• I need to lift part of the floor in my kids room to fit a light. I won't be able to lift the whole floor due to the furniture and time constraints.

    Is there any value to insulating ⅓ - ½ the floor?

    It's a 1st floor of a 1950s semi, wood joists.

    I'm just conscious that I've always kicked myself for not insulating my youngest's room when we did the floor and had the chance. So I figured if I could squeeze part of it in, then there maybe a chance of doing the other half down the line.

  • I actually disagree slightly with the orthodoxy that it's not worth insulating between floors.

    This is coming from someone who's spent months going down eco insulation wormholes (and I've just finished an online course on it too).

    There are a few other advantages to insulating between floors. At the risk of stating the obvious, it helps you zone the rooms by keeping some warm while not heating others, which is more efficient. If you spend most of your time downstairs in your living room/kitchen then you won't be paying to heat upstairs rooms which may not need it in winter.

    Current thinking on heating and insulation has fortunately developed past the 'heat your house as one big box' approach to focus the heat where it's really needed (see things like Tado TRVs, energy firms giving out electric blankets), so IMO it only seems logical to insulate between floors and rooms to extend this thinking and only pay for heat where you need it.

    It can also help with overheating problems in summer. Our bedroom is at the top of a three story terrace and it gets way too hot. Some of that is heat which is rising up through the house - through the fabric of the building but also up the stairs which are currently open to the living room - so we'll have a lovely cool living room but an unbearably hot bedroom. Adding in insulation between the floors with a high specific heat capacity will slow that heat transfer by storing up the heat and slowly releasing it over time, buffering the overheating effect.

    But hoefla is right of course and the main reason to fit it is acoustic. This is another big reason we're doing it and I wouldn't underestimate how much good acoustic insulation can benefit the final feel of a room or building. Objectively it enhances privacy, improves comfort, boosts productivity and there's some evidence it improves your health too, but more subjectively people who've had a lot of insulation fitted tend to perceive rooms as being more cosy and 'softer'. Which is probably not surprising if like us you currently have 175mm joists and nothing in there but dust and a load of old shit - it's like living on top of a drum 🥁

    They who shall be obeyed do agree with me because intra-floor insulation is now required in new builds under part E of the regs.

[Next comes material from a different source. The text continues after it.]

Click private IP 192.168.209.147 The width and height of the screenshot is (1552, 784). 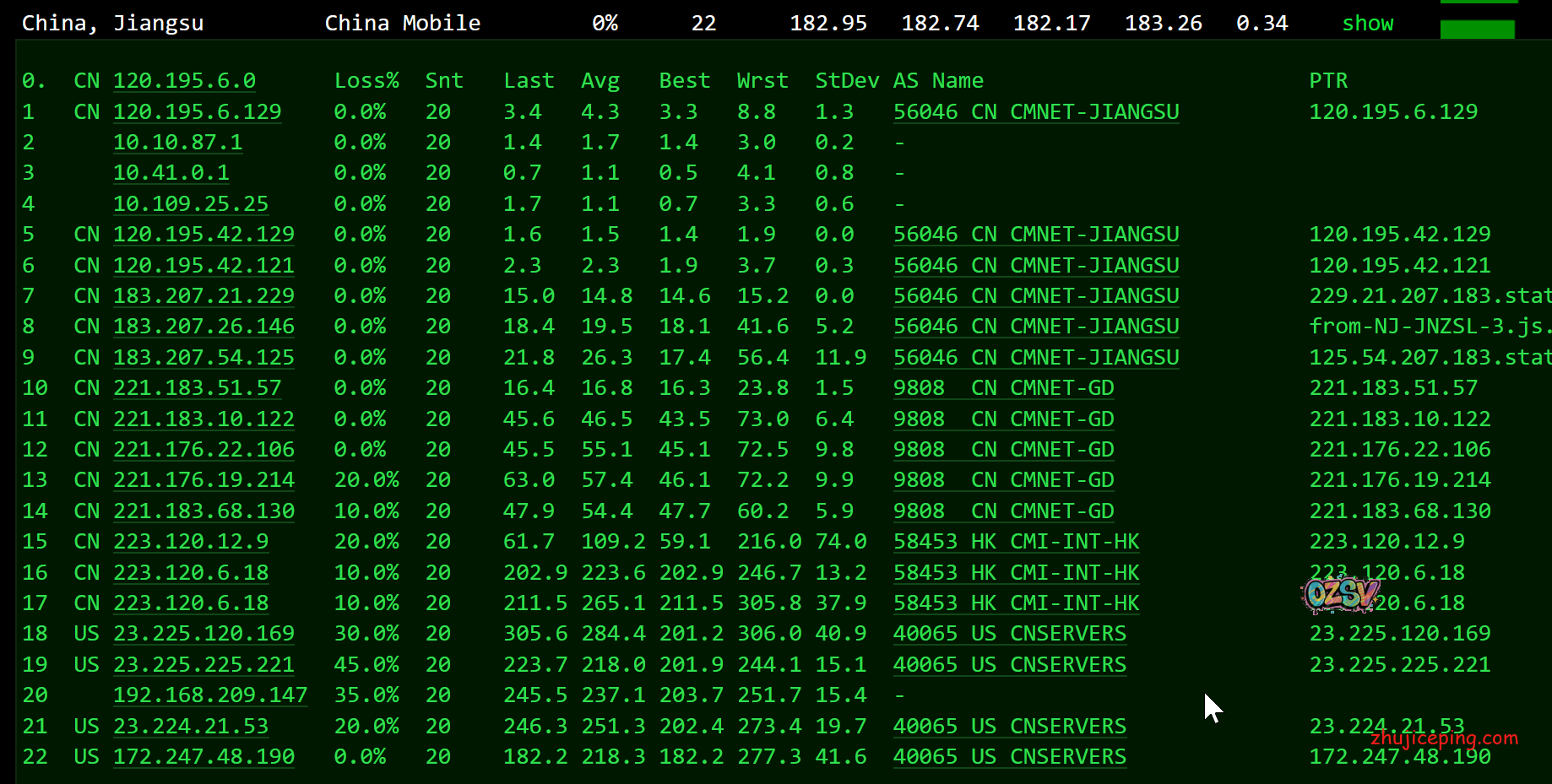point(210,695)
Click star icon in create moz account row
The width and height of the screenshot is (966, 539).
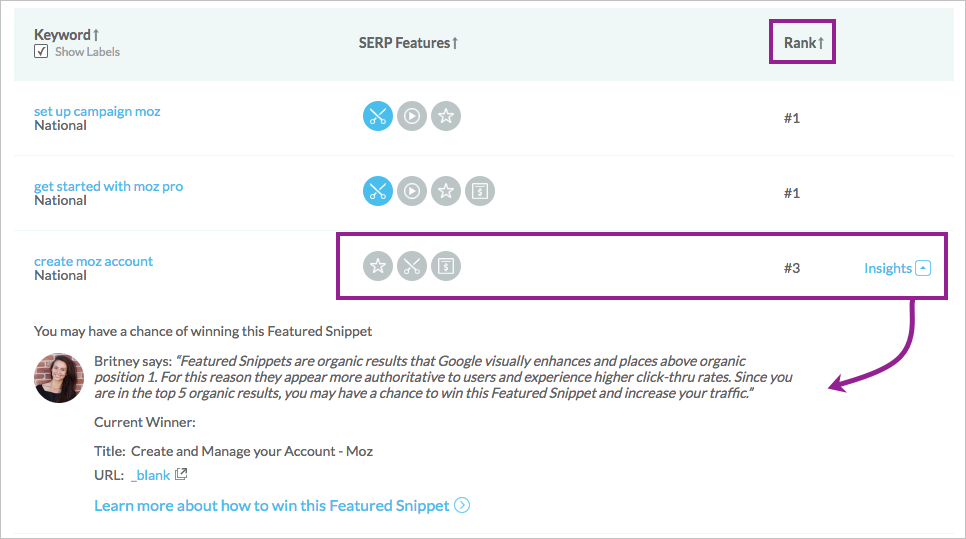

Personally with our renovation I'm bringing things up to current regs standards where I can, so another reason it's a no brainer for me.

    Worth adding that if you're putting it into an older building it needs to be breathable and ideally hygroscopic to help maintain the health of the building and prevent sagging - just in case kid in said room knocks a drink over in the future...

  • (and I've just finished an online course on it too).

    This sounds interesting, how much was it?

  • Current thinking, especially for ASHP operating at low(er) flow temps, is not to zone at all, rather have the entire region inside the thermal envelope be a balanced single zone.

    Unless you hermetically seal the zones from each other, the ones set to a lower temp will still be heated by the emitters in the higher-temp zones, causing the flow temp to creep up and the boiler/heat pump to work harder in an attempt to reach a set temperature, exacerbated by the now-reduced flow volume.